Ribosomal stress abrogates RTK upregulation induced by GSK690693. (A) PC3-LN4 cells were treated for 48 h with siRNAs against Pim-1, ribosomal protein S19, S6 as well as a nontargeting control siRNA (two left lanes) followed by adding GSK690693 (5 μM) for an additional 24 h. (B) PC3-LN4 cells were treated with increasing dose of actinomycin D (ActD) with and without 5 μM GSK690693 for 24 h. (C) PC3-LN4 cells were transfected with a Pim-1 expressing plasmid or a control vector. ActD (5 nM) was added 24h after transfection for an additional 16 h. Whole cell lysates were subjected to immunoblot analyses with the indicated antibodies.

Fig. 6

Combined inhibition of AKT and Pim demonstrates synergistic antitumor activity. (A) PC3-LN4 cells were treated with increasing doses of GSK690693 and SMI-4a (4a) as indicated in media containing 0.2% serum for 72 h followed by a MTT assay. Similar results were obtained from three independent experiments.

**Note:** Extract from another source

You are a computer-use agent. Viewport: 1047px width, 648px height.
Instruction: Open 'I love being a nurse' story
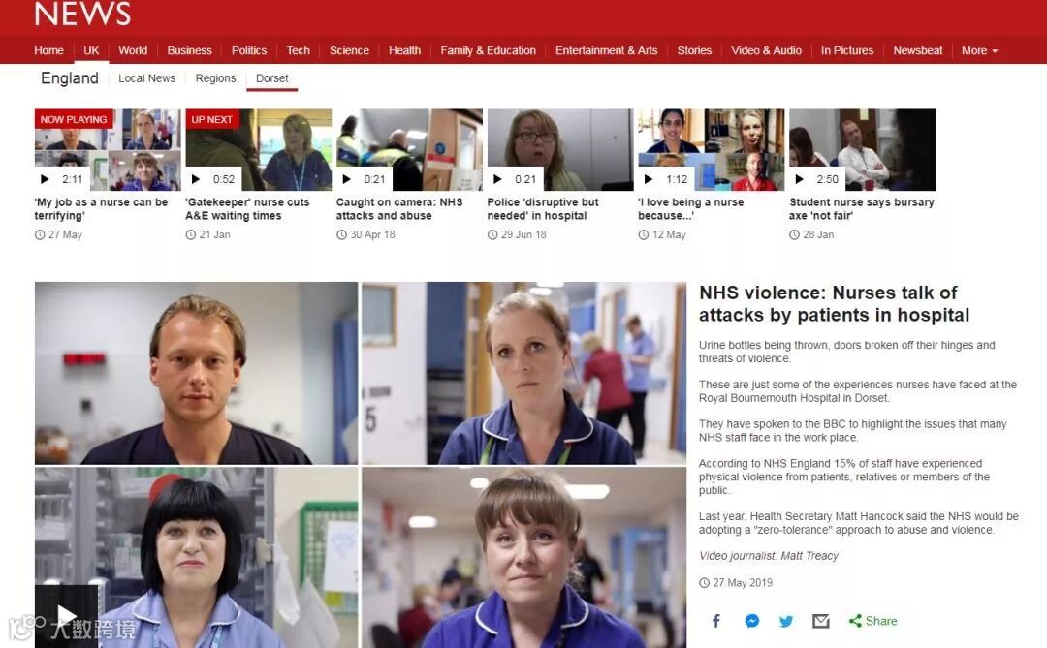coord(690,209)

One representative experiment is shown. (B) PC3-LN4 cells were plated in 10% serum and 0.7% agarose-containing medium with 10 μM of GSK690693 or SMI-4a alone or in combination. Colonies were stained with crystal violet and counted after 21 days and the data are mean ±SD of three independent experiments. Bar, 200 μM. (C) Nu/Nu mice bearing PC3-LN4 tumors were randomized into four groups: vehicle, GSK690693 (30 mg/kg i.p. daily), SMI-4a (60 mg/kg oral twice/day), and the combination. Tumor size was measured every three days. The results are presented as the mean tumor volume ±SEM (n = 6 mice/group). **P < 0.02 for the GSK + SMI-4a group vs all other treatment groups. (D) Immunoblot analyses of tumors in (C) with the indicated antibodies. Tumors were harvested on Day 36 6 h after the last dose of therapy. The numbers above each lane represent individual tumors in that treatment group. (E) A model for the feedback upregulation of RTK expression mediated by Pim-1 kinase.